Covid, “a gennaio rischiamo una strage”: l’allarme della fondazione Gimbe

Massimo rigore durante le feste per evitare la terza ondata Covid a gennaio, altrimenti si rischia una strage: l'allarme della fondazione Gimbe

“Tutti gli inverni l’influenza affolla gli ospedali e a gennaio c’è il rischio di una strage se, invece di chiudere la seconda ondata di Covid, facciamo partire la terza”, non usa mezzi termini Nino Cartabellotta, medico e presidente della Fondazione Gimbe, in un’intervista rilasciata a La Stampa.

Bisogna quindi evitare il più tragico degli scenari con l’arrivo del nuovo anno, per questo motivo, ha poi aggiunto lo stesso, “serve massimo rigore durante le feste”.

Italia in zona gialla: i rischi

Il rischio della seconda ondata era stato annunciato dagli esperti già a giugno, quando l’emergenza sanitaria sembrava stare rientrando. Sulle decisioni prese del Governo durante e subito dopo la stagione estiva Cartabellotta ci aveva detto la sua in un’intervista rilasciata in esclusiva a noi di QuiFinanza. Oggi, che è successo l’inevitabile, le limitazioni del Governo e il pugno duro sugli spostamenti e le riaperture a Natale trovano in parte d’accordo la fondazione Gimbe, che tuttavia trova azzardato il passaggio di gran parte dell’Italia in zona gialla nel mese di dicembre.

“Le misure attuali sono più leggere della prima ondata, ma tutto dipende dal tipo di verifica. Non conosciamo ancora l’effetto reale dei provvedimenti e l’Italia tutta gialla è un grande rischio dovuto più al desiderio politico che alla realtà epidemiologica”, ha spiegato il Presidente.

Gimbe, contagi in aumento: “15mila morti entro fine anno”

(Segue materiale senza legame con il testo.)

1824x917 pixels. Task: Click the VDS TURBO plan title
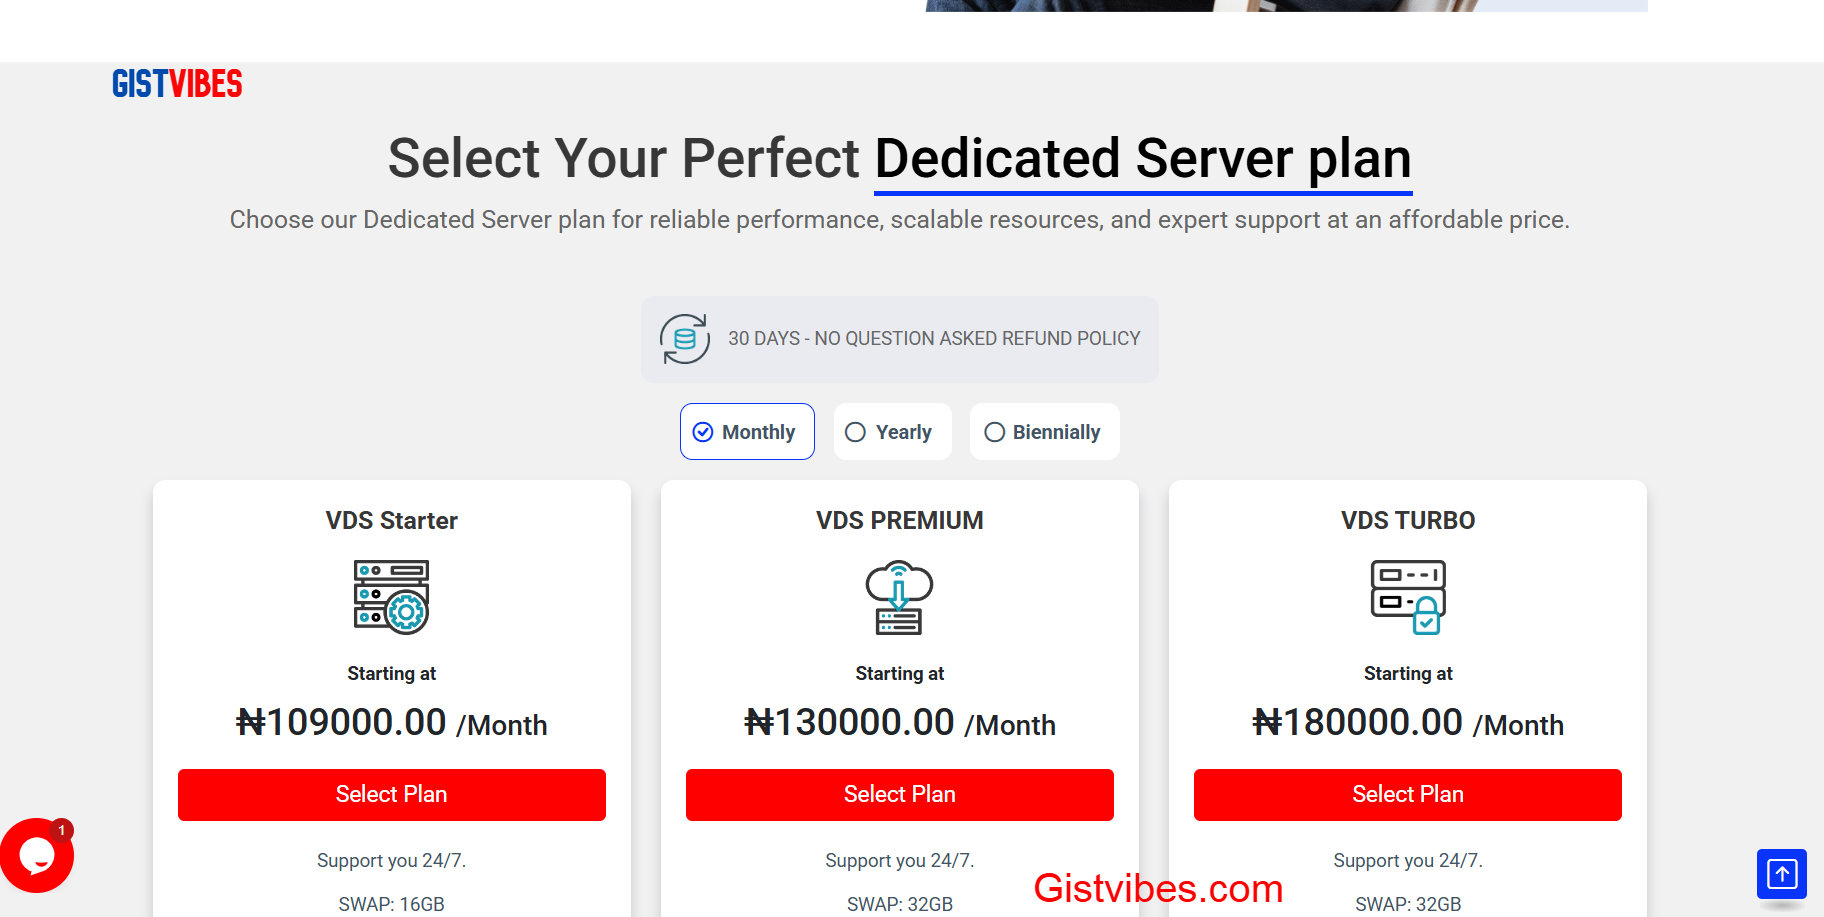(x=1408, y=521)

Il rischio a cui l’Italia va incontro se non si prendono provvedimenti adeguati, dunque, è quello di una inevitabile – e disastrosa – terza ondata a gennaio. “C’è il rischio di una strage se, invece di chiudere la seconda ondata di Covid, facciamo partire la terza”, ha spiegato Cartabellotta. “Bisogna scendere dal plateau della seconda ondata per scongiurare una terza ondata che parta avvantaggiata. Sarebbe un disastro per gli ospedali. Purtroppo siamo nella parte più buia del tunnel, che durerà diversi mesi in attesa del vaccino”.

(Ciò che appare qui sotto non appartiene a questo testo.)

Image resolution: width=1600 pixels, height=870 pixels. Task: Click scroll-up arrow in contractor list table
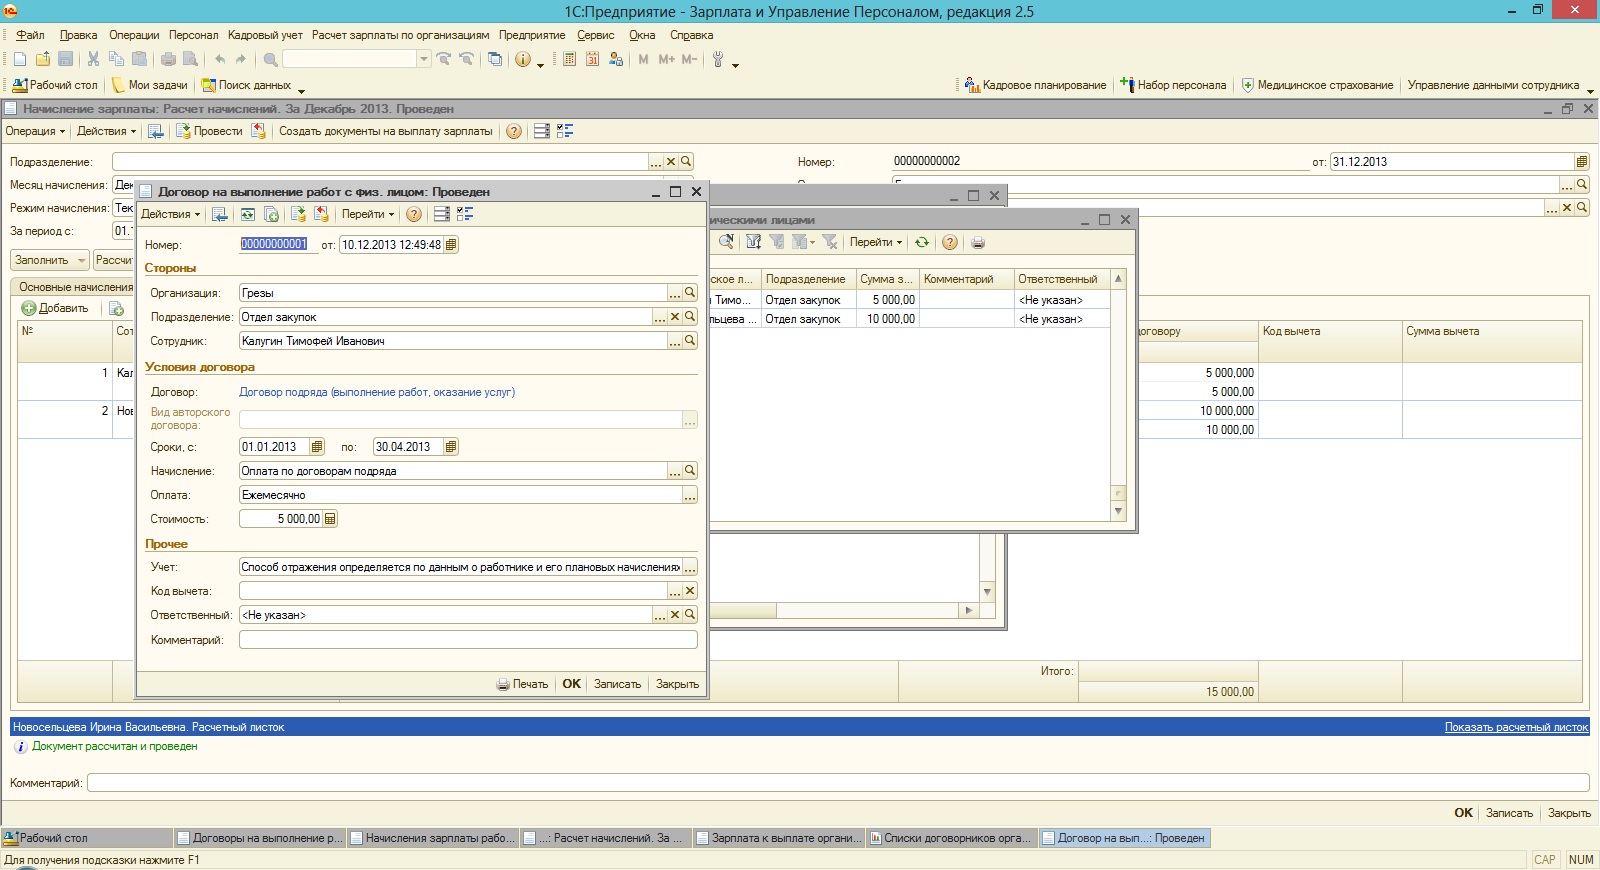1118,279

Intanto, mentre il Governo si sta organizzando nel definire il programma di distruzione del trattamento anti-Covid, cui somministrazione dovrebbe partire già a gennaio (e raggiungere tutti entro settembre 2021, come dichiarato dal commissario Arcuri), la fondazione Gimbe ha – purtroppo – preannunciato una evoluzione della curva epidemica già preoccupante di per sé:

“Ragionare sui decessi di giornata è fuorviante. In genere, si tratta di contagiati di tre settimane prima. Il che combacerebbe coi picchi di novembre e renderebbe immaginabile che purtroppo supereremo il record negativo di 993 morti di giorni fa – è stato detto. Considerando gli 800mila positivi attuali dobbiamo aspettarci altri 15mila morti entro fine anno ed è da sottolineare la crescita di decessi tra under 60″.